Ich stand auf und lief auf die beiden zu.

„Hallo“, sagte ich und hob meine Hand zur Begrüßung.

„Hallo Michael, Luca ist mein Name“, sagte er und schüttelte meine Hand und lächelte dabei.

„Was steht an?“, fragte ich.

„Dieser junge Mann hat sich in den Kopf gesetzt, sich eine Schrankregalsystem für seine Wohnung bauen zu lassen“, meinte Josef.

„Ist das nicht zu teuer?“, rutschte mir heraus.

„Nein, meine Eltern meinten, sie schießen mir etwas dazu. Ich habe die Dachwohnung bezogen, und die herkömmlichen Möbel, passen da einfach nicht“, sagte Luca.

Er erinnerte mich an meine Wohnung oben, wo ich mit Hilfe von Josef, gekaufte Möbel umgebaut hatte, um sie passend für die Dachschräge zu haben.

„Hast du schon irgendwelche Vorstellungen?“, fragte ich und Josef wandte sich ab, ging zurück in den Laden.

„Ich dachte, ihr könntet mir vielleicht dabei helfen“, antwortete Luca im schüchternen Ton.

Ich legte mein Werkzeug zur Seite, band meine Schürze los und legte sie über die Werkband.

„Komm mal mit!“, meinte ich nur und lief in den Laden.

Dort angekommen stand Josef mit einem anderen Kunden im Laden und schaute kurz zu mir her.

„Ich zeige Luca kurz oben meine Schrankwand“, meinte ich und ging zum Wohnteil.

Luca folgte mir ohne etwas zu sagen. Tess war uns natürlich gefolgt und Luca bemerkt sie erst jetzt, als sie vor der unteren Stufe der Treppe zuwinseln begann.

„Ist der süß, ist das deiner?“, fragte Luca und lief die Treppe wieder hinunter.

Tess fing aufgeregt mit ihrem Schwänzchen zu wedeln und hüpfte von einem zum anderen Bein. Luca bückte sich und ich wollte ihn noch warnen, aber da war es schon zu spät. Tess lief über vor Freude und somit direkt auf Luca`s Shirt.

Ich konnte nicht anderst und fing laut an zu lachen. Von meinem Lachen angelockt, stand plötzlich auch Josef im Flur und konnte sich ein Grinsen nicht verkneifen.

„Ah, du hast Bekanntschaft mit Tess gemacht?“, meinte ein überaus belustigter Josef.

„Tess? Hättet ihr auch laufendes Etwas taufen können“, sagte Luca und hob Tess von sich weg.

Ich nahm ihm Tess ab und setzte sie auf den Boden ab, nicht ohne von Luca wegzusehen.

„Was mach ich jetzt nur, so kann ich nicht hinüberlaufen, was denken die Leute von mir?“ kam es ein wenig tuckig von Luca.

„Jetzt tu nicht so, als wärst du draußen noch nie mit freiem Oberkörper herum gelaufen“, sprach Josef.

„Das nicht, aber im Augenblick ist es ein wenig unpassend“, gab Luca von sich.

„Wieso das denn?“, fragte ich erstaunt, denn Luca hatte eine gute Figur, konnte sich also sehen lassen.

„Deswegen!“, sagte Luca und zog sich vorsichtig sein Shirt über den Kopf um nicht an die nasse Stelle am Stoff zu kommen.

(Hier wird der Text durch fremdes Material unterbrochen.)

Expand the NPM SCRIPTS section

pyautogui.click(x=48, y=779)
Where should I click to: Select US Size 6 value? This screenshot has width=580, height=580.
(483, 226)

Ein großer Drache kam zum Vorschein, der seine Schulter zierte. Schwarz unterlegt und mit einem kräftigen Rot verziert. Josef pfiff leise.

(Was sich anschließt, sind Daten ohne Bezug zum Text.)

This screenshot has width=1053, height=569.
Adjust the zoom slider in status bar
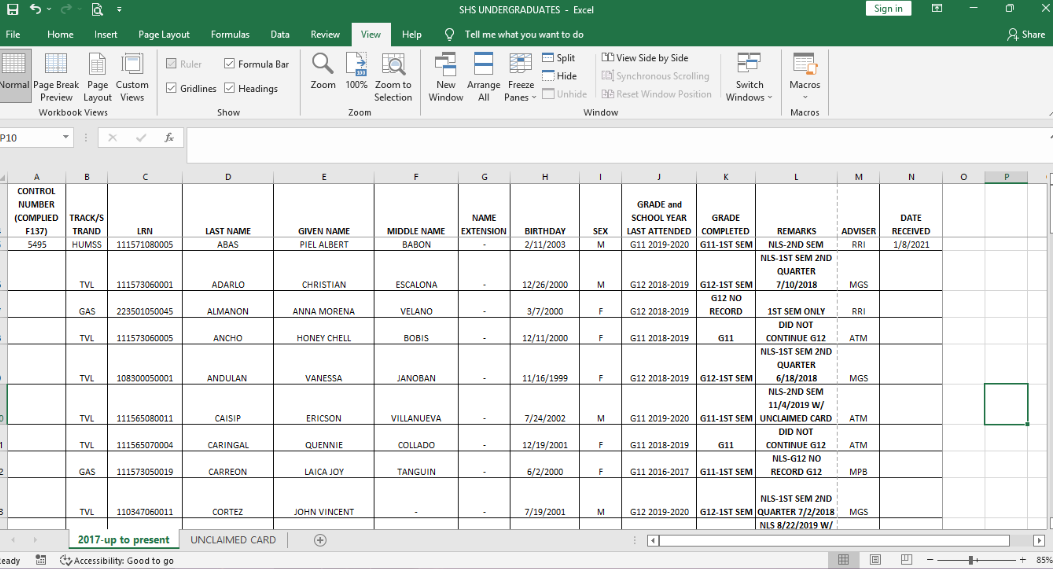(971, 560)
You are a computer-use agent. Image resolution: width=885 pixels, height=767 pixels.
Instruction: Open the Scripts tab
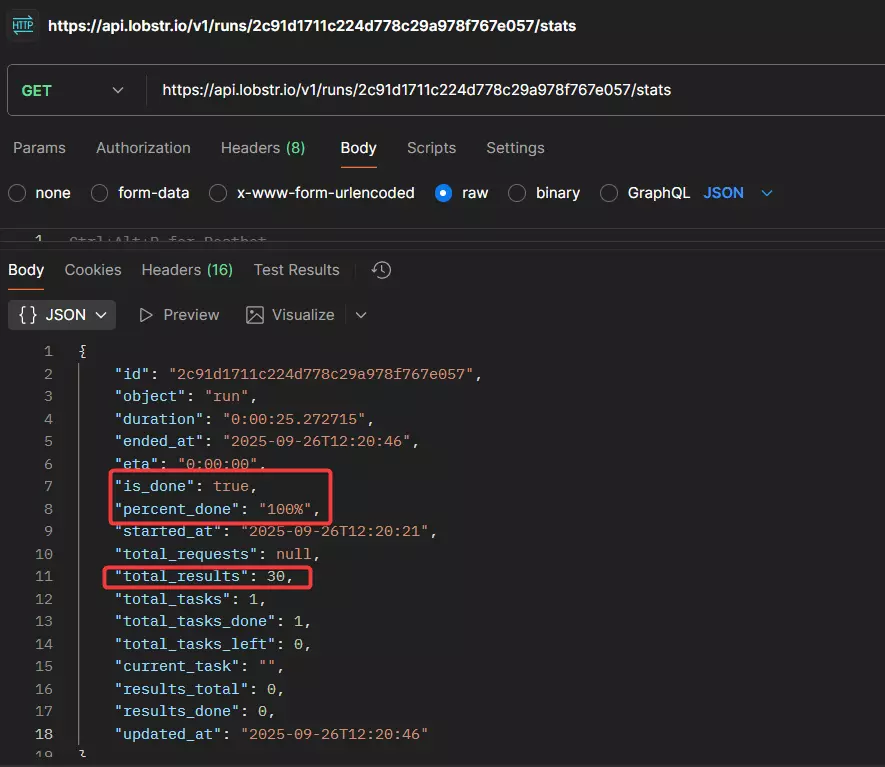pyautogui.click(x=431, y=147)
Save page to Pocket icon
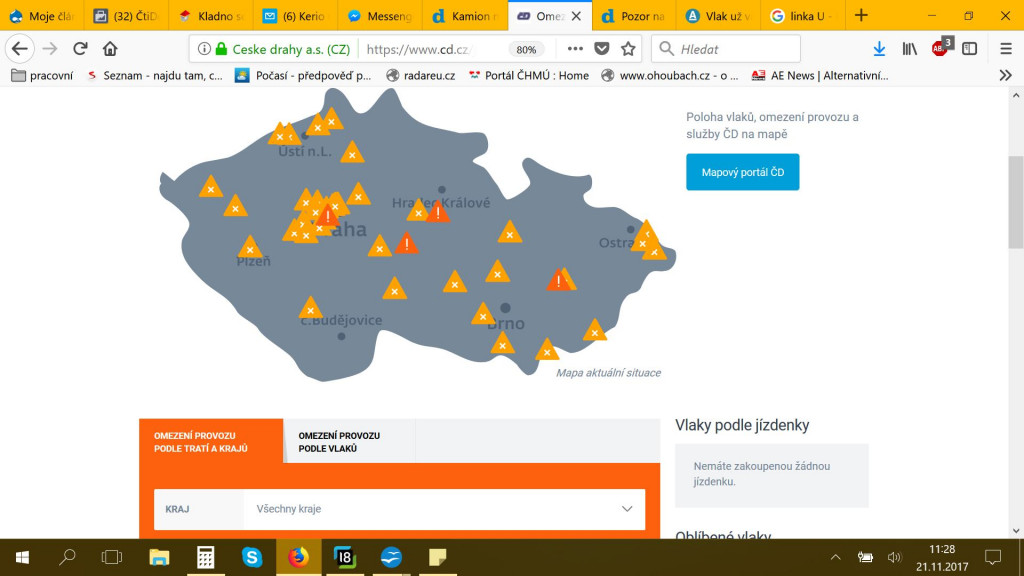1024x576 pixels. [x=601, y=49]
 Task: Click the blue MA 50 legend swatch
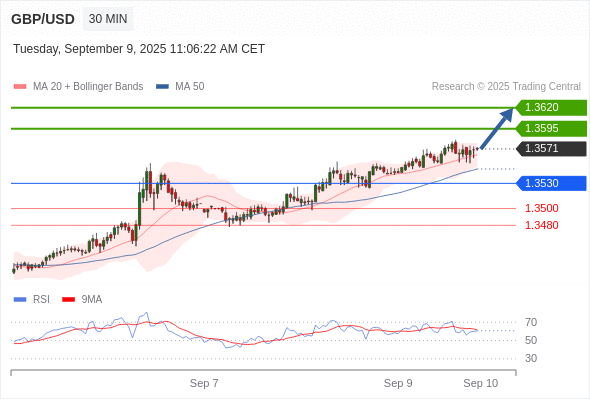point(162,87)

„Wissen das deine Eltern?“, fragte er.

„Nein“, meinte Luca knapp.

„Na ja, ich kenne deinen Vater sehr gut und ich weiß nicht, ob er damit einverstanden ist.“

„Deswegen, will ich jetzt nicht so hinüberlaufen und ihm direkt in die Arme!“, sagte Luca und stand mit den Tshirt in der Hand noch immer vor mir.

„Also ich find das cool“, sagte ich und verfolgte den Feuerschweif, der kurz über der Brust endete.

Da bemerkte ich, wie ich Luca zu sehr fixierte und schaute beschämt zu Josef, der mich angrinste.

„Was mache ich jetzt nur?“, fragte er.

„Komm mit rauf, da kannst du dich abwaschen und ein Shirt von mir anziehen, wir haben ja ungefähr die gleiche Größe“, meinte ich.

„Ohne ein Wort zu sagen, folgte Luca mit mir nach oben und ließen den kopfschüttelten Josef zurück.

„Wow, du hast dich ja voll ins Zeug gelegt“, sagte Luca, als wir mein Reich betraten.

„Was meinst du“, fragte ich und schloss automatisch hinter ihm die Wohnungstür.

„Ich kenne die Wohnung von früher, aber nun ist sie nicht wieder zu erkennen.“

Ohne eine Antwort zu geben, ging ich ins Schlafzimmer an meinen Schrank und zog ein frisches Shirt heraus. Luca folgte mir und schaute sich dabei interessiert um.

„Gegenüber im Bad kannst du dich etwas waschen“, sagte ich und versuchte ihm nicht direkt in die Augen zu schauen.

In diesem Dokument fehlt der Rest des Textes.